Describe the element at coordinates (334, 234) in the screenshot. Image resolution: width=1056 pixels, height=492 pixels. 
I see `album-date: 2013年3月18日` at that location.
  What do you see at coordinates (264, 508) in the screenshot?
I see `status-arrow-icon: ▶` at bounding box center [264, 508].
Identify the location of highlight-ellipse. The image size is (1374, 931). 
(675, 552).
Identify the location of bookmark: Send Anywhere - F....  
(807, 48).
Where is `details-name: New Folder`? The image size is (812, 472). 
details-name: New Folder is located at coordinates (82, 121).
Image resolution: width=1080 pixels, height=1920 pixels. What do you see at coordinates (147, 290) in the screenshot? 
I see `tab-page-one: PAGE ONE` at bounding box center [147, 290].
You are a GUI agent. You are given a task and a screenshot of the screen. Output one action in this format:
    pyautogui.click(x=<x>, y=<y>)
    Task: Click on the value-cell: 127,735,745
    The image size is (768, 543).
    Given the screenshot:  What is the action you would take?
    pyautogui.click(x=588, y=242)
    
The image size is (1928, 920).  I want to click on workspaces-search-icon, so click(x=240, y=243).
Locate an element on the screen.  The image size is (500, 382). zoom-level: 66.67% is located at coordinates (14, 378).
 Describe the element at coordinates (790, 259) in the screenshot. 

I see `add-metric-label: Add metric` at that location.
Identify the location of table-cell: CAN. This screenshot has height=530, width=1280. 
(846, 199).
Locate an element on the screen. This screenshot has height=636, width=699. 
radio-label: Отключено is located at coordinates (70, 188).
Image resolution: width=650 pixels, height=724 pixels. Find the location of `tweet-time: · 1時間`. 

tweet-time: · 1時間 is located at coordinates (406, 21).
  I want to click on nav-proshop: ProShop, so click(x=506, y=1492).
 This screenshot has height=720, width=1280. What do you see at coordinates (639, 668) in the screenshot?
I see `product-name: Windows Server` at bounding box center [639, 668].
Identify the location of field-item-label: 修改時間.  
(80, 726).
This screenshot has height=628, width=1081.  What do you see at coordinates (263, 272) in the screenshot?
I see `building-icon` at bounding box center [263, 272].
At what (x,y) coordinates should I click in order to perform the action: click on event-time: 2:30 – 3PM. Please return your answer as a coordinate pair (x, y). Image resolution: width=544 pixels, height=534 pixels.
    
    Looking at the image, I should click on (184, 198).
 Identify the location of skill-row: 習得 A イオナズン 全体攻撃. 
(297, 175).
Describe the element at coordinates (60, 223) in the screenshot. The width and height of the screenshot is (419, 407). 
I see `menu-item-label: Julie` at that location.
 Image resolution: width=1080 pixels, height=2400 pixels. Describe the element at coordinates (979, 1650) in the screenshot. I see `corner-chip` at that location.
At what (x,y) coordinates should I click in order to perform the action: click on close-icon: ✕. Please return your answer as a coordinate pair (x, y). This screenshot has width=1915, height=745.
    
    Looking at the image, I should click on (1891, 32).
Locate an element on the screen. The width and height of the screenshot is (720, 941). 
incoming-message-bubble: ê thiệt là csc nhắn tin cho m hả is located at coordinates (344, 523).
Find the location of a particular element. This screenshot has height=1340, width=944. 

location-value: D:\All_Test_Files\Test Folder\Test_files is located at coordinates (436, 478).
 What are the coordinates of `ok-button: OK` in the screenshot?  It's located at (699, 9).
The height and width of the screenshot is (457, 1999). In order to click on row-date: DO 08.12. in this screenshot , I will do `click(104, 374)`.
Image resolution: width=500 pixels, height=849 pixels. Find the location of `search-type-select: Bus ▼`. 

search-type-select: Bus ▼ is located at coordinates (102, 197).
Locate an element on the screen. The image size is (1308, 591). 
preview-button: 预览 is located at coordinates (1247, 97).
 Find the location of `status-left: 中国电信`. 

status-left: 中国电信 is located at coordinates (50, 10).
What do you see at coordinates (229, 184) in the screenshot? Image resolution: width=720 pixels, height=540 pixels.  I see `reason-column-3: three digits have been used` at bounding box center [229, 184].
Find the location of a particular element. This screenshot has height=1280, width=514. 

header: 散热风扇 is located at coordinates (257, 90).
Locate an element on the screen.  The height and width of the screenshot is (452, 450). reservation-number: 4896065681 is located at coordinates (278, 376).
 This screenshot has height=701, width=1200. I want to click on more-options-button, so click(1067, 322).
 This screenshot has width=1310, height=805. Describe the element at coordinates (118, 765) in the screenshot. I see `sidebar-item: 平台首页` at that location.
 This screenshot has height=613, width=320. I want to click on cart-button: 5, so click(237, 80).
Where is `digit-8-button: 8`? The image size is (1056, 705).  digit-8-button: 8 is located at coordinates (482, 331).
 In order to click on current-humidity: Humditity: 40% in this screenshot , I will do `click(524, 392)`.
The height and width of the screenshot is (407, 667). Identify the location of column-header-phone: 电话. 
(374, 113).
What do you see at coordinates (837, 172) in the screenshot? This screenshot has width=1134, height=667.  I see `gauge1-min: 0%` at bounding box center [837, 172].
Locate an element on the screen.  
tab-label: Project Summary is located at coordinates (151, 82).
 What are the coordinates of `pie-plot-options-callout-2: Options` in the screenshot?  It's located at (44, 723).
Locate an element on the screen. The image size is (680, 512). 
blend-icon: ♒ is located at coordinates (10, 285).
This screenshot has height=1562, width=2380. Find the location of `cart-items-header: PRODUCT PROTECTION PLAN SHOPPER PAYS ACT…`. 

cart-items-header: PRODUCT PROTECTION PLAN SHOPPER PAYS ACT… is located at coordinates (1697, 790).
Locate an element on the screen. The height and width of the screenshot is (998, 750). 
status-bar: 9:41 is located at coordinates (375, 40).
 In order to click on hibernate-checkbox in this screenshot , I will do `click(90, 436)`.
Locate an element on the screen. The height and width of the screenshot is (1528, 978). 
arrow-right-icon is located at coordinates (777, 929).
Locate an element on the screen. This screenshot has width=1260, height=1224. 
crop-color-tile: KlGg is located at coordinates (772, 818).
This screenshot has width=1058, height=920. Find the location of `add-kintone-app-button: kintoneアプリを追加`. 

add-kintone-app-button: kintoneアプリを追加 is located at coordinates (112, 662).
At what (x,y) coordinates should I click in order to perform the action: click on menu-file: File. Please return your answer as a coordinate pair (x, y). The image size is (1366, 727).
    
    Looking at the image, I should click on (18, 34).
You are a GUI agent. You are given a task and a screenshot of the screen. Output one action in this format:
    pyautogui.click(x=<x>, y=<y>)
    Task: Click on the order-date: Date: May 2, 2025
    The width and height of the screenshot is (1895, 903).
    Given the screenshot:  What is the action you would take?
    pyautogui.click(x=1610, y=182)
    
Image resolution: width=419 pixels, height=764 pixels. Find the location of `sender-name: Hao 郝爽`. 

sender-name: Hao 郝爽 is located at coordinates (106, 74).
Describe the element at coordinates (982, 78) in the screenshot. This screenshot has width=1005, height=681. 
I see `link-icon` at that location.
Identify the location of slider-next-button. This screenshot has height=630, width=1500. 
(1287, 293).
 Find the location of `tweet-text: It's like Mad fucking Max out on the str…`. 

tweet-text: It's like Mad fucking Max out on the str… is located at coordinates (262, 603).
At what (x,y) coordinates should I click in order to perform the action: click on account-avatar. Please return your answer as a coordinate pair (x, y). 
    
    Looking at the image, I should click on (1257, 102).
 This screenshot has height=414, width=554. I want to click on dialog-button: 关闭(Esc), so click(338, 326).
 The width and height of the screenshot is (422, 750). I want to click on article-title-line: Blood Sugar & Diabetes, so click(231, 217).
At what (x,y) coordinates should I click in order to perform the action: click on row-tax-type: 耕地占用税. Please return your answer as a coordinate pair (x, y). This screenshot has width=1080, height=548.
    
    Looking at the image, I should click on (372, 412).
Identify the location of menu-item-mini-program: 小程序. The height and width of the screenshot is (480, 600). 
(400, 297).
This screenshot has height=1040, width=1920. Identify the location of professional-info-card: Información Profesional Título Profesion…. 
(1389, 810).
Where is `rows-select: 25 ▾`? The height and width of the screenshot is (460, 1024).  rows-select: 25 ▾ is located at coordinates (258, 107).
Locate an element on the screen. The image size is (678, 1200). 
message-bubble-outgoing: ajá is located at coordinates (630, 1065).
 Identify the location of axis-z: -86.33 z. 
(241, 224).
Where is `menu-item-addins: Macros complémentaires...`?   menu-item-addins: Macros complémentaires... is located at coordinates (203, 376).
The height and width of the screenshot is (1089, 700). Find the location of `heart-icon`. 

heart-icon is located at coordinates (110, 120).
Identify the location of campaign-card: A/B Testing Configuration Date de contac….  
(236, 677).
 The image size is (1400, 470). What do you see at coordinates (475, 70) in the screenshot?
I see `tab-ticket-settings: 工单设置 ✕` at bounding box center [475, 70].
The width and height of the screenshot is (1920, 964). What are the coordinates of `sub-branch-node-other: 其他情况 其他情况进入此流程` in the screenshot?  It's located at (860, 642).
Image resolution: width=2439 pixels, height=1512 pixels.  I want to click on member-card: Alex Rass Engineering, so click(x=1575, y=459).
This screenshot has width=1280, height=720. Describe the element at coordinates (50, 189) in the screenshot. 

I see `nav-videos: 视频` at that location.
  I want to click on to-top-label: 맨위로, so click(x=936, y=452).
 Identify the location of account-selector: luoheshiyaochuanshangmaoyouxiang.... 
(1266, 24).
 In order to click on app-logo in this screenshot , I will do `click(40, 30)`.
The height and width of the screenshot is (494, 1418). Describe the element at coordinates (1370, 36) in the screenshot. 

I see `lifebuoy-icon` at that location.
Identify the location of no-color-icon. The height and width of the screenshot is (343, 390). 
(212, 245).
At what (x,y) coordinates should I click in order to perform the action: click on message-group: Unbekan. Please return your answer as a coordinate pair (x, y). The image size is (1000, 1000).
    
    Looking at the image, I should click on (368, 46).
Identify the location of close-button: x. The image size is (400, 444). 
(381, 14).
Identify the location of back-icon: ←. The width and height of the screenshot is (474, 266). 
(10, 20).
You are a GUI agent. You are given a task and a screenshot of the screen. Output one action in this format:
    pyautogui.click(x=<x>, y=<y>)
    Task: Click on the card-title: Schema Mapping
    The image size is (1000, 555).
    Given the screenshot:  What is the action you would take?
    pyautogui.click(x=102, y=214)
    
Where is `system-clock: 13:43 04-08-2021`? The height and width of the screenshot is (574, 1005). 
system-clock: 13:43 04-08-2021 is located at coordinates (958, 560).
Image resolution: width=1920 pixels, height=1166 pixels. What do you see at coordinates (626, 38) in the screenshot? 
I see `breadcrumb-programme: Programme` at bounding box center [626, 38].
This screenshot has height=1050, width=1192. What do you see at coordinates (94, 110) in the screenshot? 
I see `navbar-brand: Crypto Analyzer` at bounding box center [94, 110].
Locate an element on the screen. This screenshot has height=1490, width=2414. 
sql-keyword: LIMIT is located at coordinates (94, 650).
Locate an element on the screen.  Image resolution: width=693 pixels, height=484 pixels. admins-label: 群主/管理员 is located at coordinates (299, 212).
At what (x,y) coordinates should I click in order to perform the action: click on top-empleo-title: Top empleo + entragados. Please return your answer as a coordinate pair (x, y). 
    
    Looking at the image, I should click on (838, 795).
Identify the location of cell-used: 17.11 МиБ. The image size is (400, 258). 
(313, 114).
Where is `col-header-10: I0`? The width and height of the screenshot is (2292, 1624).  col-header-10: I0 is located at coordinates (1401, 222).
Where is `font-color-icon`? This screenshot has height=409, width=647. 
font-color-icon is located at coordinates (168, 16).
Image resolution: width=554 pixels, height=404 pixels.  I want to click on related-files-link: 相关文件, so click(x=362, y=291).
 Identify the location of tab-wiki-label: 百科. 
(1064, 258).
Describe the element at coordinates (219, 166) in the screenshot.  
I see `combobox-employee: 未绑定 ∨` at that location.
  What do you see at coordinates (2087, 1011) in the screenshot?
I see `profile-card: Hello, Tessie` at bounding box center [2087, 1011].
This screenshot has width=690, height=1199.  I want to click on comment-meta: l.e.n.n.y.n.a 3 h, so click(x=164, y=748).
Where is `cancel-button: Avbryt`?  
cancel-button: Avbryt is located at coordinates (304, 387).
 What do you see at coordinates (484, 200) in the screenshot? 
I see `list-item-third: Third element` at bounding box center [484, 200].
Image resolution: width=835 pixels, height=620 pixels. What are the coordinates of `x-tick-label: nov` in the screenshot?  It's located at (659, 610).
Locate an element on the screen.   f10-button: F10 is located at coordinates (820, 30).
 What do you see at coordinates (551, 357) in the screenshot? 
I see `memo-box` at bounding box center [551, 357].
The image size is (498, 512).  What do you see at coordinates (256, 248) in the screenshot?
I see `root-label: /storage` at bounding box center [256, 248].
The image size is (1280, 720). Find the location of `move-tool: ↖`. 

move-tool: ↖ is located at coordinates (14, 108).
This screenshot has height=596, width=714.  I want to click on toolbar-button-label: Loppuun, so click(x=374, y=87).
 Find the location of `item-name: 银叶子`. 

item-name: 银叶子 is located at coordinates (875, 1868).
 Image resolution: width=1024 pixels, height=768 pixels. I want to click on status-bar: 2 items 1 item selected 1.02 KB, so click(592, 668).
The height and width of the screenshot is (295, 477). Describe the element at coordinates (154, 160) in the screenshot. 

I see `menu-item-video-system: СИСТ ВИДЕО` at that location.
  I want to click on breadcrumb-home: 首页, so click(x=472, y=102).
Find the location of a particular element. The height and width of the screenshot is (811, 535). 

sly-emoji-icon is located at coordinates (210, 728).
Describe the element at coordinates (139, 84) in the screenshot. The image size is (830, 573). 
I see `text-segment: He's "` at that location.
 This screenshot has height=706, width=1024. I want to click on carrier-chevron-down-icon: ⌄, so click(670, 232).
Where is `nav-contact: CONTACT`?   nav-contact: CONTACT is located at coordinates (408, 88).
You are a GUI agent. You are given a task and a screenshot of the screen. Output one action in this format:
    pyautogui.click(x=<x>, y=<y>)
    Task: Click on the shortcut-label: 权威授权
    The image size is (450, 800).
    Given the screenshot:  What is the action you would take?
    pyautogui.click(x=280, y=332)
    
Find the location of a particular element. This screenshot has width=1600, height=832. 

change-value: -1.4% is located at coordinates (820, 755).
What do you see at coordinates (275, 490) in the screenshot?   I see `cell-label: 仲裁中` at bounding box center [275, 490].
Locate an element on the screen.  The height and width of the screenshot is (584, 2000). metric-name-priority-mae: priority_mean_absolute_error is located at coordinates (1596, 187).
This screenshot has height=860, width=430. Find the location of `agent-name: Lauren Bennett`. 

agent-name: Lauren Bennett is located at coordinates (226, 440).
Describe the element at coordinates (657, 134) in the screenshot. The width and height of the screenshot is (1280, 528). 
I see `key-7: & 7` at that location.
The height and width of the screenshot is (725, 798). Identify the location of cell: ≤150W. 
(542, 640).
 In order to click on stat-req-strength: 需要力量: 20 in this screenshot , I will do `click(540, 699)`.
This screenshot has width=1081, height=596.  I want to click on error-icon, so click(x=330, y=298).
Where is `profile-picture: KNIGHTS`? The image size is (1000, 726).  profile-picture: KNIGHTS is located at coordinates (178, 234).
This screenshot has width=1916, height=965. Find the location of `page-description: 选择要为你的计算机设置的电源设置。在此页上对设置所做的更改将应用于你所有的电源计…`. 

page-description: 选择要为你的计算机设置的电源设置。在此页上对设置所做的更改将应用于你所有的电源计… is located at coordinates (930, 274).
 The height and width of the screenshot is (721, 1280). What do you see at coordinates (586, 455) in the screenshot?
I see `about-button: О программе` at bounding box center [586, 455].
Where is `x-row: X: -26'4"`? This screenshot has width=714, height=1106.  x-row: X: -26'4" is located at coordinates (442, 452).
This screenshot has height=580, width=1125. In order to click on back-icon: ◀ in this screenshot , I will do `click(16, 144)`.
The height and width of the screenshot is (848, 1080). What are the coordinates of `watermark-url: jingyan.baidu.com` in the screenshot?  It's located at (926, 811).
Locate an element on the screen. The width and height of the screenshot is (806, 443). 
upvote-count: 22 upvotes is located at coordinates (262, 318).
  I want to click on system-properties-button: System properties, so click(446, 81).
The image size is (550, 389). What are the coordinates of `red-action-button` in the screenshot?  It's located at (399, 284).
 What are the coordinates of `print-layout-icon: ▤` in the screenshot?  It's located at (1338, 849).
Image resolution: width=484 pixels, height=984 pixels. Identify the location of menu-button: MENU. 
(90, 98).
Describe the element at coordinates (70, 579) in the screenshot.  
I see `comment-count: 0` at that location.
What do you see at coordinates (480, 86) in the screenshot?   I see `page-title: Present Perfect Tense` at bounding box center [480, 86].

◆ TASK DIRECTIONS
Can you update the records from the line containing "is (574, 1005)." down to the line containing "center [626, 38]." by changing "screenshot" to "screen capture", then give those lines back with nothing else altered?

◆ ANSWER BELOW
Where is `system-clock: 13:43 04-08-2021`? The height and width of the screen capture is (574, 1005). 
system-clock: 13:43 04-08-2021 is located at coordinates (958, 560).
Image resolution: width=1920 pixels, height=1166 pixels. What do you see at coordinates (626, 38) in the screen capture? 
I see `breadcrumb-programme: Programme` at bounding box center [626, 38].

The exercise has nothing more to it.